A Justiça decidiu levar a júri popular o sargento Samir do Nascimento Rodrigues Carvalho, preso desde maio de 2025 por matar a esposa, Amanda Fernandes Carvalho, e ferir a filha do casal dentro de uma clínica em Santos, no litoral de São Paulo. A decisão foi confirmada nesta terça-feira (31), mas ainda não há data para julgamento.
Com a decisão, o caso será analisado por um júri formado por cidadãos, responsáveis por decidir se o réu é culpado ou inocente. Antes disso, a defesa ainda pode recorrer. Somente após o fim dessa fase, e se a decisão for mantida, o julgamento será marcado. O processo segue em tramitação.
Em 2025, os advogados informaram que aguardariam a conclusão das investigações para se posicionar. Até a última atualização desta reportagem, não houve retorno sobre a decisão recente. O espaço segue aberto para manifestação da defesa do policial.
Relembre o caso
O crime ocorreu no dia 7 de maio de 2025, no bairro Marapé, em Santos. Na ocasião, Amanda acompanhava a filha em uma consulta médica quando o marido chegou à clínica. Diante da situação, elas se trancaram em uma sala com um médico, e a mulher conseguiu enviar uma mensagem pedindo socorro.

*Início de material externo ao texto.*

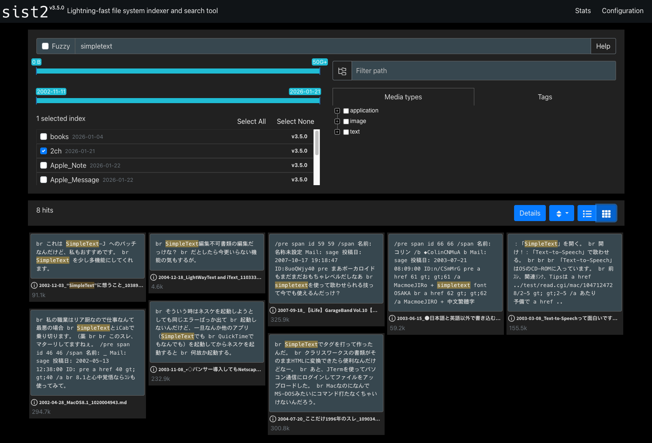Switch to the Tags tab
The width and height of the screenshot is (652, 443).
[x=545, y=97]
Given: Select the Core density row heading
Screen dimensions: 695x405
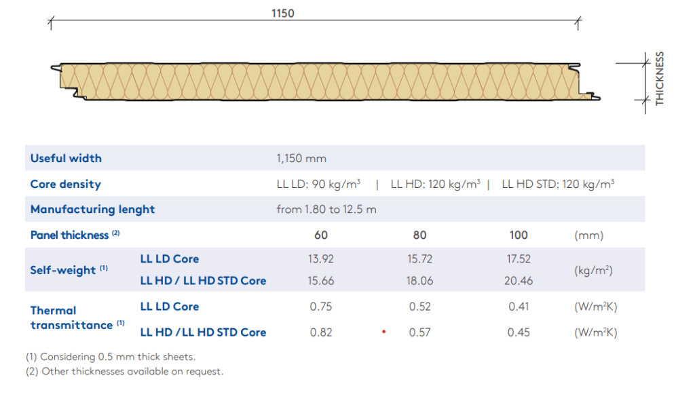Looking at the screenshot, I should click(x=65, y=184).
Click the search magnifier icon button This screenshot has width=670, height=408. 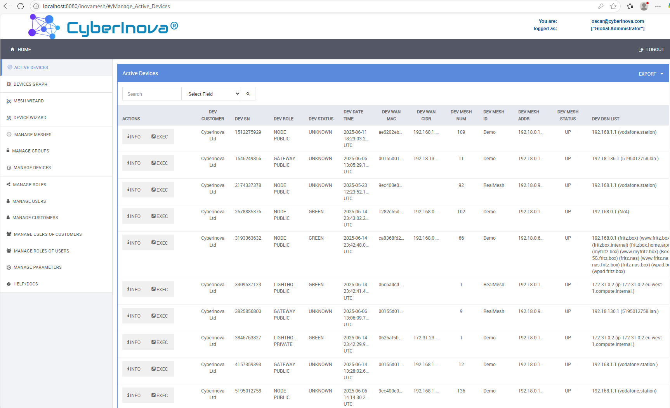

A Polícia Militar (PM) foi acionada e compareceu ao local. Ao chegar, o sargento afirmou que não estava armado, o que permitiu sua entrada na unidade. Pouco depois, ele foi até outra sala onde havia escondido uma pistola e efetuou disparos contra a esposa e a filha. Amanda também foi atacada com golpes de faca e não resistiu.
A filha do casal foi socorrida com ferimentos nos braços e nas pernas e sobreviveu. O policial foi preso em flagrante e encaminhado ao Presídio Militar Romão Gomes, na capital paulista.